Chief Justice of Missouri
- In office July 1, 1987 – June 30, 1989
- Preceded by: Andrew Jackson Higgins
- Succeeded by: Charles Blakey Blackmar

Judge of the Supreme Court of Missouri
- In office October 1, 1982 – May 23, 1991
- Appointed by: Christopher S. "Kit" Bond
- Succeeded by: Duane Benton

Personal details
- Born: August 21, 1921 Kennett, Missouri
- Died: May 23, 1991 (aged 69) Jefferson City, Missouri
- Spouse: Wilda Billings
- Education: University of Missouri School of Law

= William Howard Billings =

American judge

William Howard Billings (August 21, 1921 – May 23, 1991) was a judge of the Supreme Court of Missouri.
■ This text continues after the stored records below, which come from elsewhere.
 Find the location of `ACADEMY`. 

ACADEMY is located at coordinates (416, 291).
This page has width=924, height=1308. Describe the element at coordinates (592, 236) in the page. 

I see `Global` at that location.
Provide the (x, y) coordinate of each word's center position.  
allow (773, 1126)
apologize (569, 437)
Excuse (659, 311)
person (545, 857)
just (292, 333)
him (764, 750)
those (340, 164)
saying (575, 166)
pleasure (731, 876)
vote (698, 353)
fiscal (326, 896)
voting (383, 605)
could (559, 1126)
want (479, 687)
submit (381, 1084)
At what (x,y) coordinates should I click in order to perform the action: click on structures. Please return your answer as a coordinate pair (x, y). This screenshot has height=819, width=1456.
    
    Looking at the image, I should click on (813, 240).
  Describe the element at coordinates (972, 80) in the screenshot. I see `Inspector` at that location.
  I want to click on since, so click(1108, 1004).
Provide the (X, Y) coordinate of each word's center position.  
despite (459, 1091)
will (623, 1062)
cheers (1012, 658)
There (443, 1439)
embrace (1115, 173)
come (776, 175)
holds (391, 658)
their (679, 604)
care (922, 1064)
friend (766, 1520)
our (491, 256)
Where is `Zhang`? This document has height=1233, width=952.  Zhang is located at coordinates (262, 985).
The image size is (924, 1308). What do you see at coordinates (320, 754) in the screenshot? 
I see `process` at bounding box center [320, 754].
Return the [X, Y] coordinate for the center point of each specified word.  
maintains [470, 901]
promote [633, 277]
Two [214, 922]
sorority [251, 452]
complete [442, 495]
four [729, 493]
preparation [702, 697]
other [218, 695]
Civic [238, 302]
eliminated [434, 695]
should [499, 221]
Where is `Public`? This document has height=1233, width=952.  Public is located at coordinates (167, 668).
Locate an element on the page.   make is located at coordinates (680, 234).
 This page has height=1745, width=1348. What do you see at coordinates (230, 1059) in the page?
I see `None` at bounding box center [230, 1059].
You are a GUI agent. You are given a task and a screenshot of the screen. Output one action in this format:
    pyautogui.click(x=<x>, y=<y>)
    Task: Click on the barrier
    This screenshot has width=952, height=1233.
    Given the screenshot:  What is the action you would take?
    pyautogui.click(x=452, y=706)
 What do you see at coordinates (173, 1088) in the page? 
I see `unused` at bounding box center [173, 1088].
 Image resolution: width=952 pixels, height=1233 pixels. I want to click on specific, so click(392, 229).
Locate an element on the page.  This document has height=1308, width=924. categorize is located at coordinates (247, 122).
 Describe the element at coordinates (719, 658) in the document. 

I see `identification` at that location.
Prior to his appointment by then-Governor Kit Bond, he had been a member of the Missouri Court of Appeals in Springfield, and before that a circuit court judge; both times he was appointed by Democratic governor Warren Hearnes. Judge Billings was noted for his hard work ethic and his unwavering dedication to upholding the highest standards expected of judges; however, he was found by a federal judge to have violated the court's canon of ethics by telephoning an expert without the consent of the parties' attorneys. He was also a staunch opponent of allowing cameras into courtrooms, and once threw out two journalists from the Missouri Supreme Court Building. He died less than two months before he was supposed to retire, under Missouri's age limit for judges.